Les cordes, du chevalet au faux sillet, mesurent 2,916 p ; elles sont de soie ; le fil, lwen, est formé de 36 baves, kyen : 1e corde (extérieure ou gauche), 108 fils ; — 2e corde, 96 fils ; — 3e
corde, 81 fils ; — 4e corde, 72 fils ; — 5e corde, 64 fils ; — 6e corde, 54 fils ; — 7e corde (intérieure ou droite), 48 fils. Ces nombres sont les mêmes que ceux qui expriment la longueur des
cinq premiers lyu dans le système classique. Les tons ou marques se comptent à partir de la droite (front) ; les intervalles ne sont ni tempérés ni pythagoriciens.
La difficulté d'appliquer au khin la gamme officielle des Tshing paraît dans cette échelle à la distance excessive ré# sol ou mi sol# ; de plus, même en parlant de ré#, la division en parties
aliquotes simples ne peut reproduire les notes officielles ; ainsi les tierces de ré# seraient fa# et faX(sol), notes absentes de la gamme.
Laissant désormais de côté l'accord officiel, je m'occuperai seulement de la musique
classique des lettrés. Tous les autres instruments sont, en effet, abandonnés à des professionnels assez peu estimés, au plus en joue-t-on par désœuvrement, dans le peuple, dans la partie la
moins relevée des classes moyennes, chez les gens qui fréquentent les théâtres et recherchent les plaisirs vulgaires. Le khin, au contraire, est estimé de l'aristocratie intellectuelle, qui le
pratique encore un peu. De là la saveur poétique de sa terminologie, le symbolisme de ses formes, les préceptes minutieux pour le choix de son bois, la confection de ses cordes ; de nombreuses
légendes et anecdotes s'y rattachent où figurent les plus grands sages, y compris Confucius ; à le fabriquer des luthiers sont devenus célèbres et depuis le VIe siècle ont laissé leur nom jusqu'à
nous : toute une littérature est consacrée à cet instrument.

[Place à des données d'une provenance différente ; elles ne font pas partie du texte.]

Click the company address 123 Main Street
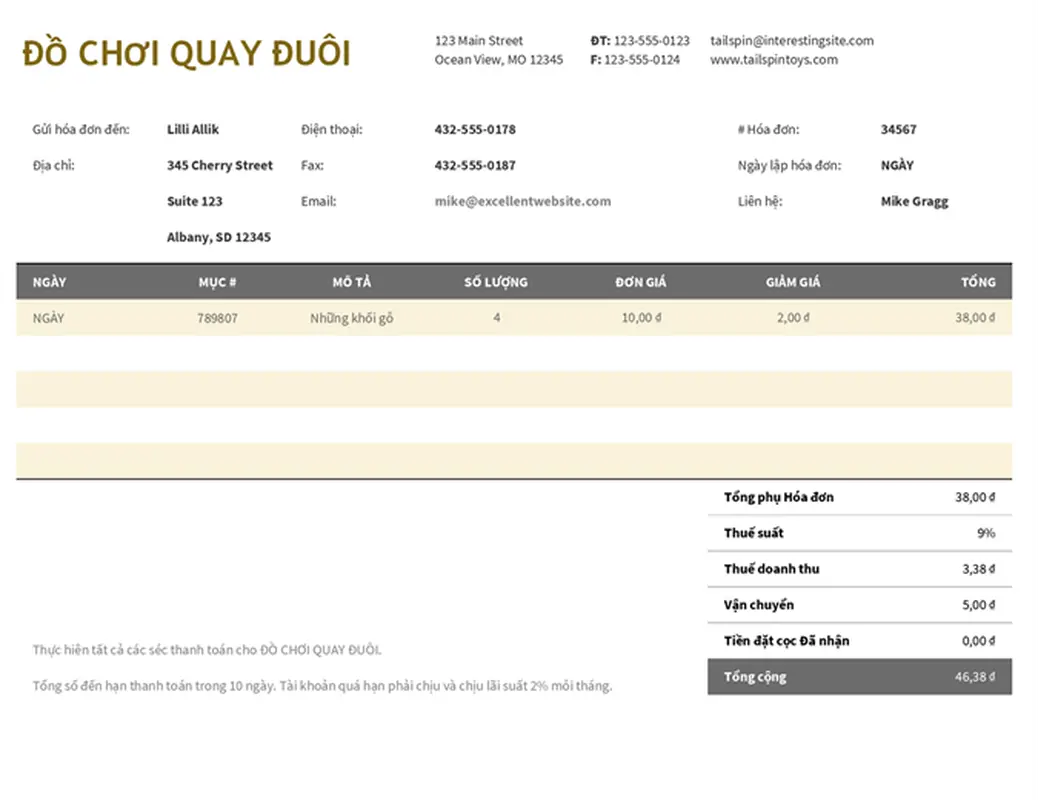 click(x=478, y=41)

Fou-hi, le premier souverain mythique, inventa le khin, qui est ainsi l'instrument par excellence de la race chinoise, le cheng, pour antique qu'il soit, appartenant un peu aux barbares. Fou-hi
prit du bois d'éléococca ; il fit la table d'harmonie arrondie comme le ciel, le fond plat comme la terre ; l'étang du dragon a huit pouces pour agir sur les huit vents, l'étang du phénix a
quatre pouces pour imiter les quatre saisons ; les cinq cordes représentent les cinq éléments ; les sept cordes, Wen wang ayant ajouté la 6e et Wou wang la 7e, correspondent aux sept corps
célestes. À l'époque historique, nous trouvons le khin mentionné dans le Yi li, dans le Tcheou li, dans les Yue ling, pour les cérémonies les plus solennelles. Confucius, à la maison, en
promenade, en voyage, avait toujours son khin avec lui ; il en jouait devant ses disciples et leur expliquait le sens caché des mélodies ; il en jouait avec le même calme dans le danger et
montrait ainsi sa grandeur d'âme. Yu Po-ya, qui vivait probablement au IVe siècle avant l'ère chrétienne, est connu uniquement pour son talent sur le khin, qui découlait de son élévation morale :
un seul musicien, Tchong Tseu-khi, était capable de le comprendre ; Tseu-khi étant mort, Po-ya renonça à son instrument.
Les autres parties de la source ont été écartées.